The intelligence director also told the panel he doesn't know if Giuliani, whose role in the Ukraine matter is unclear, has a security clearance.

"In order to be able to handle sensitive information, whether it be diplomatic or intelligence, one must be vetted," he said at the start of the hearing.

Maguire also promised that the whistle-blower will be able to testify fully and freely about the complaint, and said the person did the right thing by reporting it.

"This complaint is a roadmap for our investigation, and provides significant information for the committee to follow up on with other witnesses and documents," Rep. Adam Schiff, D-Calif., chair of the House Permanent Select Committee on Intelligence, said in a statement earlier Thursday.

"We will do everything in our power to protect this whistle-blower, and every whistle-blower, who comes forward."

Last week, Intelligence Community Inspector General Michael Atkinson appeared before the committee to discuss the whistle-blower complaint in a closed session. It was Atkinson who first received the complaint and thought it serious enough to report to Congress.

Schiff released the text of a seven-page letter Thursday, dated Aug. 26, from Atkinson to Maguire -- that said the complainant didn't directly witness Trump's conversation with Zelensky, but established that the complainant's concerns were "credible" through additional information gathered during a preliminary review.

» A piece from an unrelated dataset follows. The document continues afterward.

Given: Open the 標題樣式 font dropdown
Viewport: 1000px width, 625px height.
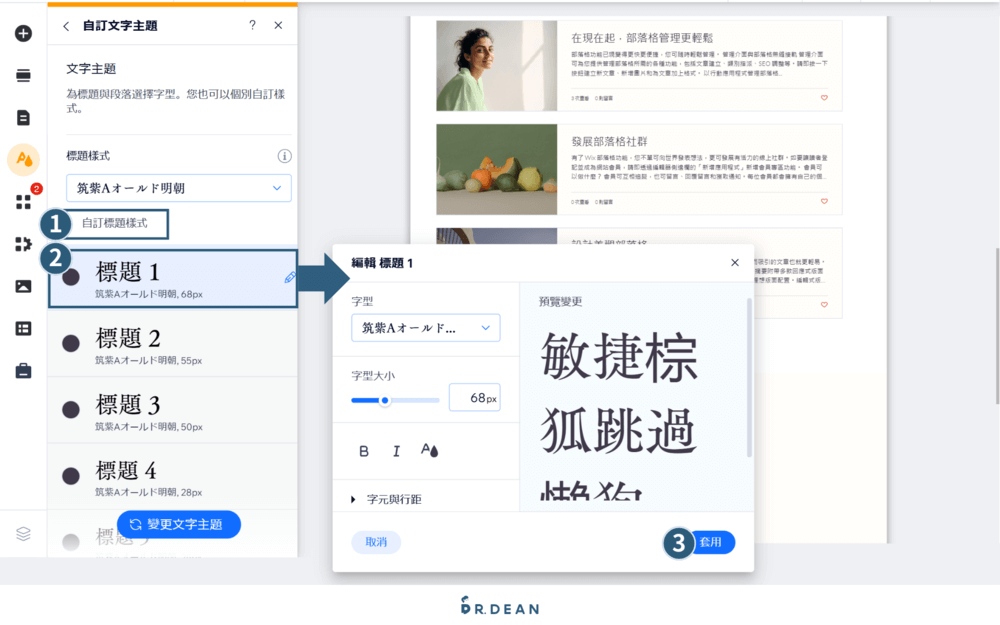Looking at the screenshot, I should coord(178,188).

"Among other things, during the call, the president 'sought to pressure the Ukrainian leader to take actions to help the president's 2020 reelection bid,'" Atkinson wrote.

He added that although he found information about the complainant that could indicate some "arguable political bias," he said that "did not change my determination that the complaint relating to the urgent concern 'appears credible,' particularly given the other information ICIG obtained during the preliminary review."

House Speaker Nancy Pelosi ordered an official impeachment investigation this week after Trump acknowledged withholding tens of millions of dollars in military aid to Ukraine. Pelosi said Trump "seriously" violated the U.S. Constitution by pushing Zelensky to investigate Hunter Biden, who worked for a Ukrainian gas company between 2014 and early this year.

Trump and Giuliani have said they encouraged Ukraine in other conversations to investigate the Bidens for supposedly pressuring Ukraine to fire Kiev Prosecutor General Viktor Shokin, who was investigating the gas company Hunter Biden worked for.

After the public hearing, Maguire had a closed-door briefing with members of the Senate intelligence committee.